Change wireless card

  raysophie 13:53 02 Jan 09

I have a Dell Inspiron 1100 with a BT voyager 1020 wireless card, this gives a transfer rate of 11mbs, my desktop gives a speed of 54mbs on wireless. Would ther be any advantage of changing the BT Voyager card to one which will handle greater speeds ie. 54mbs I only use for general internet browsing and emails when the grand children are using desktop

  ambra4 14:52 02 Jan 09

I don’t believe you can change the wireless card on the Dell 1100

Just disable the dell card and install a PCMCIA wireless card

Go to Maplin with the laptop and check the wide range of PCMCIA wireless adapters available

you must get the correct PCMCIA wireless card that will fit the PCMCIA slot on your laptop

Buying on line can be a problem as there is difference type and size available these days

Sample of a PCMCIA Wireless Notebook Adapter

click here

  raysophie 15:10 02 Jan 09

Sorry forgot to say that the wireless card is PCMCIA plugged into laptop, there is not a card inside.

  raysophie 15:11 02 Jan 09

Sorry forgot to say that the wireless card is PCMCIA plugged into laptop, there is not a card inside.

  Pineman100 15:12 02 Jan 09

In which case replace it as recommended by ambra4.

  raysophie 15:54 02 Jan 09

My question really was would there be any noticable improvment achived by changing the card

  ambra4 16:22 02 Jan 09

Yes the speed would improve from 11Mbps to 45 Mbps, and also the signal quality using a

present day wireless card

  Pineman100 16:39 02 Jan 09

Your knowledge is much greater than mine, but wouldn't the speed of raysophie's internet browsing and emails (the computer's main use, apparently) be limited by the broadband connection speed?

If the b/b speed is only, say, 4Mbps, then will the wireless upgrade make any difference?

  ambra4 17:13 02 Jan 09


“If the b/b speed is only, say, 4Mbps, then will the wireless upgrade make any difference?”

The broadband speed has nothing to do with the wireless connect speed between the wireless

router and the wireless card the older wireless cards was 80.11B class and will only connect at

11Mbps even if you have the latest 80.11B/G/Draft N class router

The new wireless cards use 80.11B/G /Draft N class

Using an 80.11B 11Mbps wireless card with an 80.11B/G/draft N class router will still only

connect at 11Mbps

Using a new 80.11B/G/Draft N class router with a the new card 80.11B/G/Draft N class wireless

Card will connect at 54Mbps

There is also high-speed wireless router systems that will allow higher connect speeds at

108Mbps, 125Mbps, 300Mbps but these is made by difference manufacture and require that you

also buy a separate 108Mbps, 125Mbps, 300Mbps USB adapter or PCI card from the same

manufacture as the router for each wireless device you want to connect at that speed.

▸ Instruction a
Retype the forum thread about changing a wireless card from "raysophie 15:11 02" up to and including "recommended by ambra4.".
The rows that follow have no connection to the forum thread above.

▸ Material provided
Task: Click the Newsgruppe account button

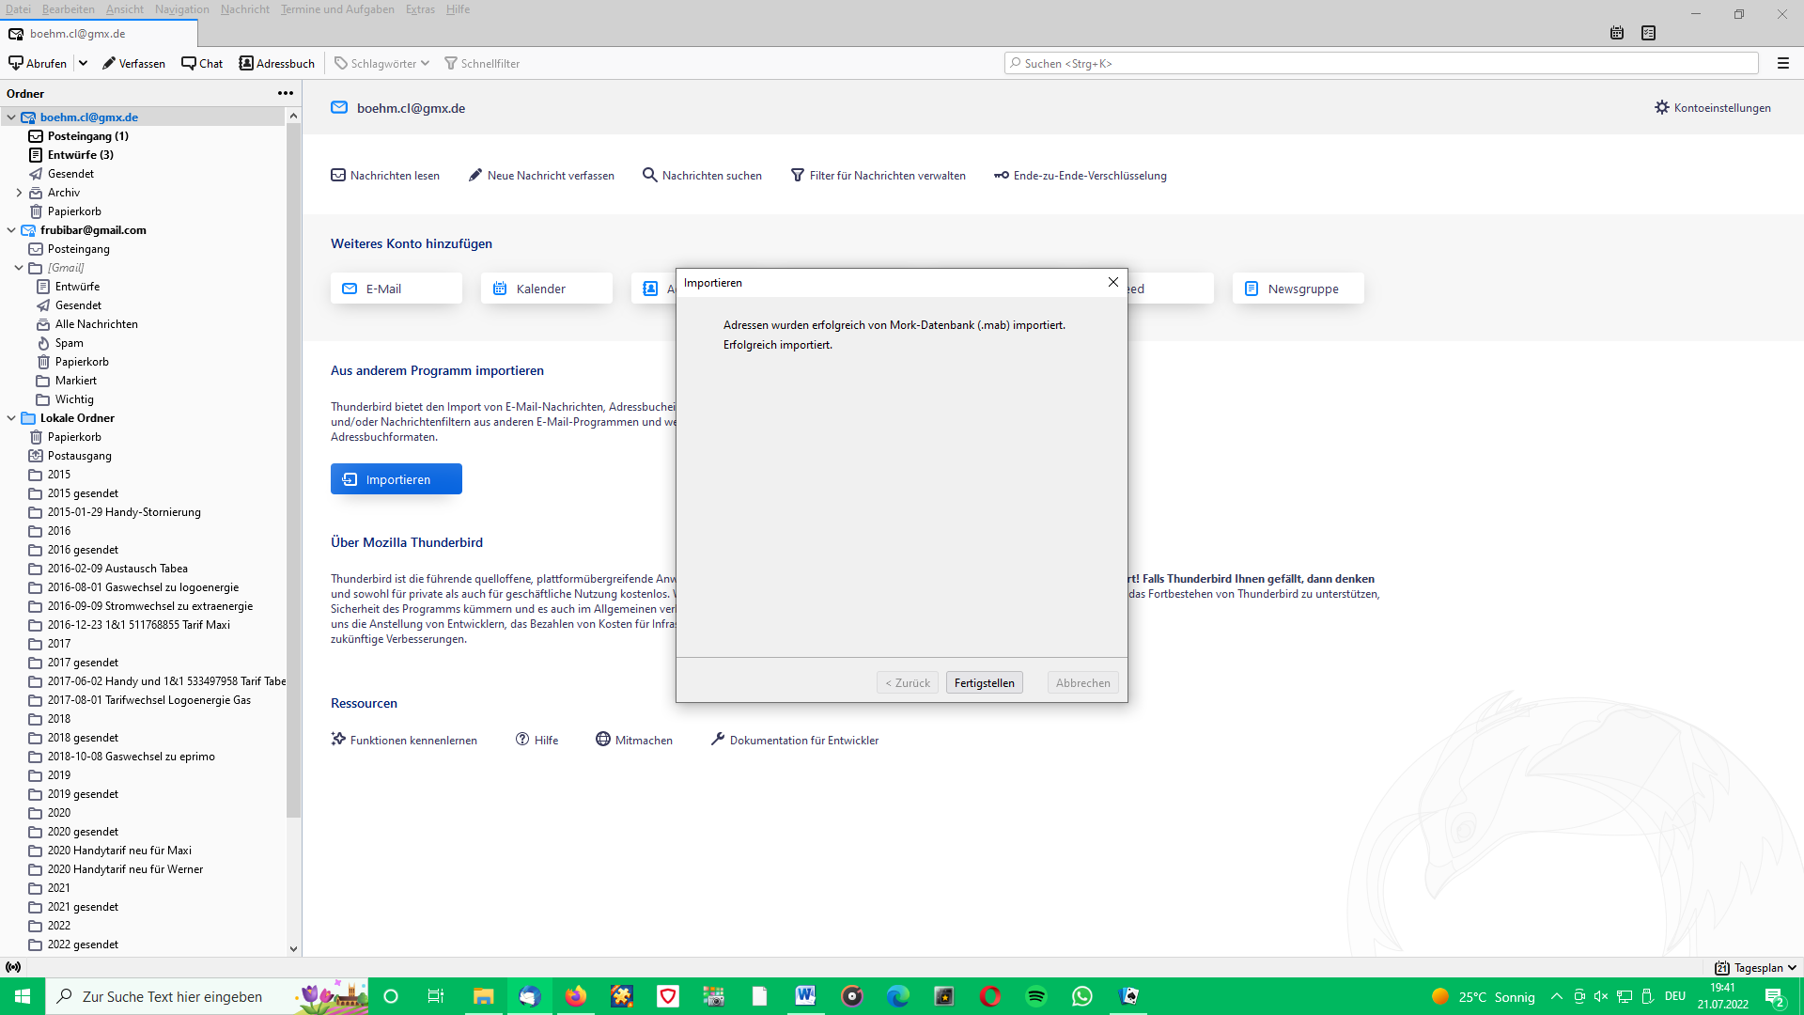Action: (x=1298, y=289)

* * *

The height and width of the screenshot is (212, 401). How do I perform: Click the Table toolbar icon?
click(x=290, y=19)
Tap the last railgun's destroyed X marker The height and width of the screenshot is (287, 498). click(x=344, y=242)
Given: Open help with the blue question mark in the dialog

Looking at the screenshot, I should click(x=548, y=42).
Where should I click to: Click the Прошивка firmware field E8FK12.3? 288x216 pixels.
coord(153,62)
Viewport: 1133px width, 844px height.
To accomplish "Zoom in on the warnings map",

▸ Instruction b
Add -76 to every coordinate in the answers of the rows from the line with "Where should I" up to and including the line with "on the warnings". Give only those lines again, in full.

▸ Expected output a
raysophie 15:11 02 Jan 09

Sorry forgot to say that the wireless card is PCMCIA plugged into laptop, there is not a card inside.

  Pineman100 15:12 02 Jan 09

In which case replace it as recommended by ambra4.

▸ Expected output b
Where should I click to: Click the Прошивка firmware field E8FK12.3? 288x216 pixels.
coord(77,-14)
Viewport: 1133px width, 844px height.
To accomplish "Zoom in on the warnings map",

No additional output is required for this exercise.